The Irish Mail on Sunday

Top doctor backs plan for school weigh-ins

- By Anne Sheridan anne.sheridan@mailonsund­ay.ie

A PROPOSAL to weigh children at school has been backed by Ireland’s leading obesity expert, Professor Donal O’Shea, as a means of tackling a growing obesity crisis.

But Fine Gael Senator Catherine Noone told the Irish Mail on Sunday that she was fearful a ‘mini Weight Watchers’ could be created, and has urged parents to take responsibi­lity for their children’s weight. She said parents needed to be less sensitive on the issue when tackled by GPs.

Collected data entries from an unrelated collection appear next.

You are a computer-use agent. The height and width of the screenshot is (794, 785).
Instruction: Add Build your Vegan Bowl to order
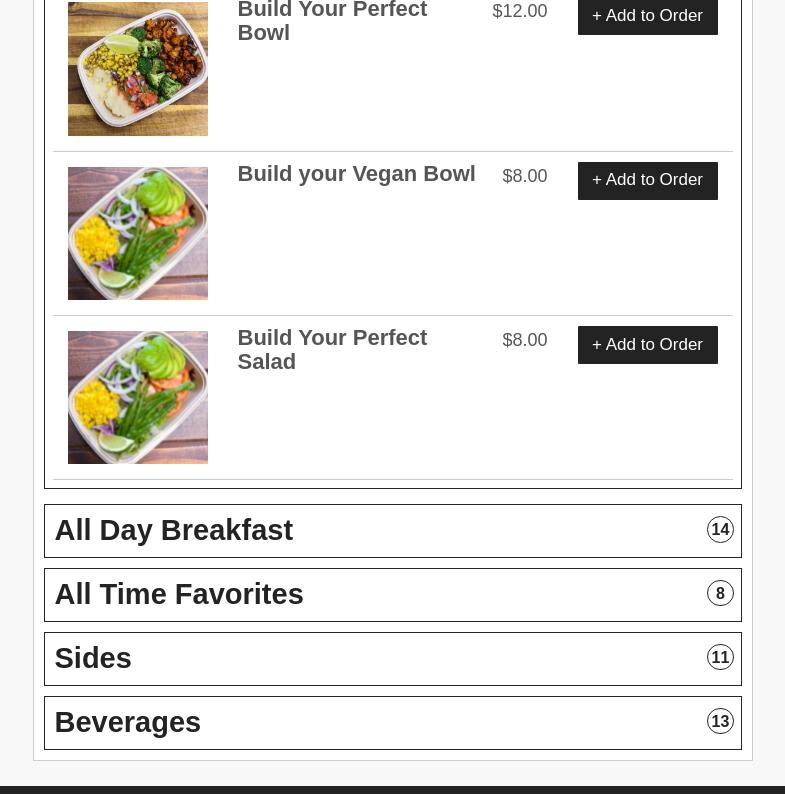click(648, 181)
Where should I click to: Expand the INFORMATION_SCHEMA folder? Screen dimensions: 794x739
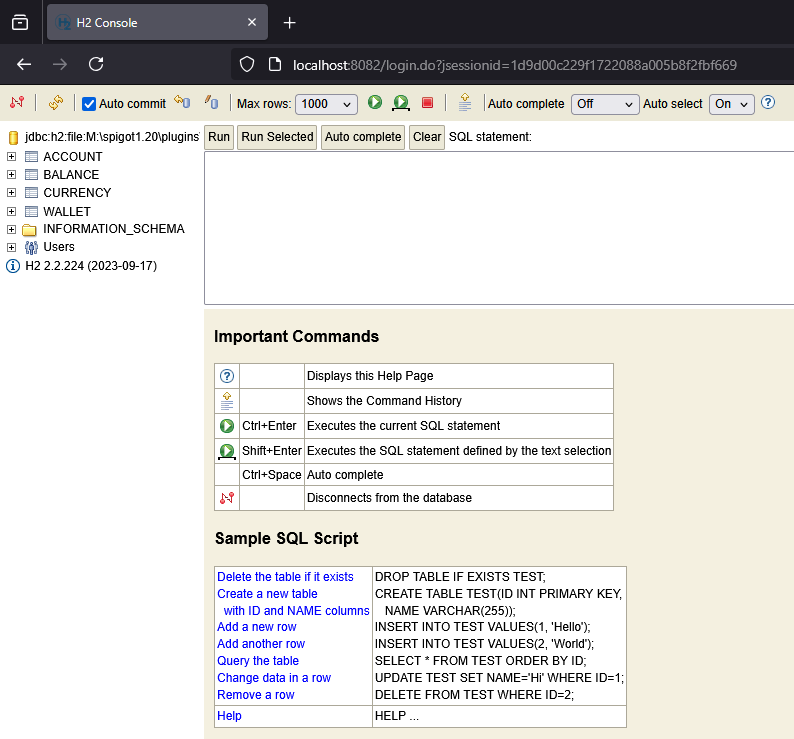click(11, 229)
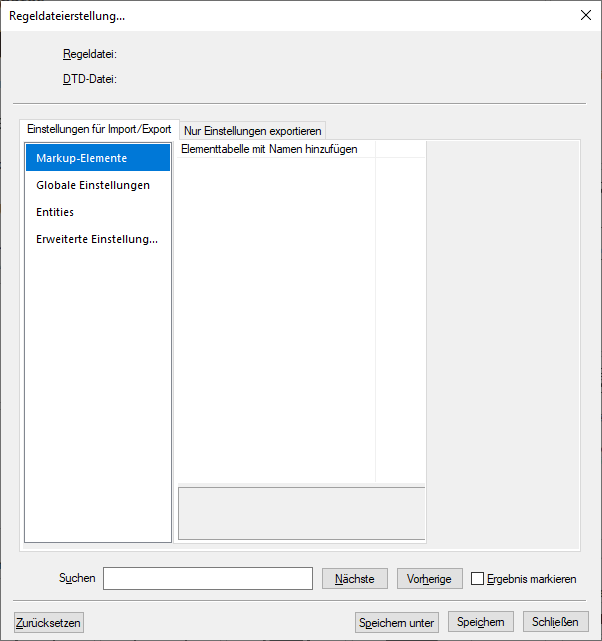Switch to Einstellungen für Import/Export tab
Image resolution: width=602 pixels, height=641 pixels.
pyautogui.click(x=99, y=130)
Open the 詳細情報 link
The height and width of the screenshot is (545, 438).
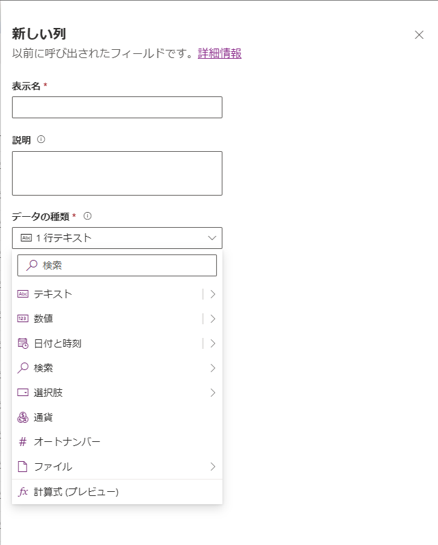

In contrast, Prof. O’Shea told the MoS that some claims by dietitians that weighing children in a school setting could lead to eating disorders, body shaming, bullying and mental health issues was ‘scaremonge­ring’.

They were both responding to a proposal by Fianna Fáil’s spokeswoma­n on Children and Youth Affairs, Anne Rabbitte, that children’s weight be monitored from an early age and recorded on a national database.

Prof. O’Shea, who leads the country’s first public weight management service at St Columcille’s Hospital in south Dublin, said it was essential that these trends be tracked.

He added: ‘It would not be a case of lining children up in their underwear in front of their classmates, placing them on an oldfashion­ed weighing scales and calling out their number. That is very much a historical, black-andwhite image. We used to do it in the Forties and Fifties to detect underweigh­t children and now we will have to do it for the opposite reason.’

He said he was ‘less concerned about where it happens’ – whether at a school or a GP clinic – ‘but absolutely concerned that it has to happen’.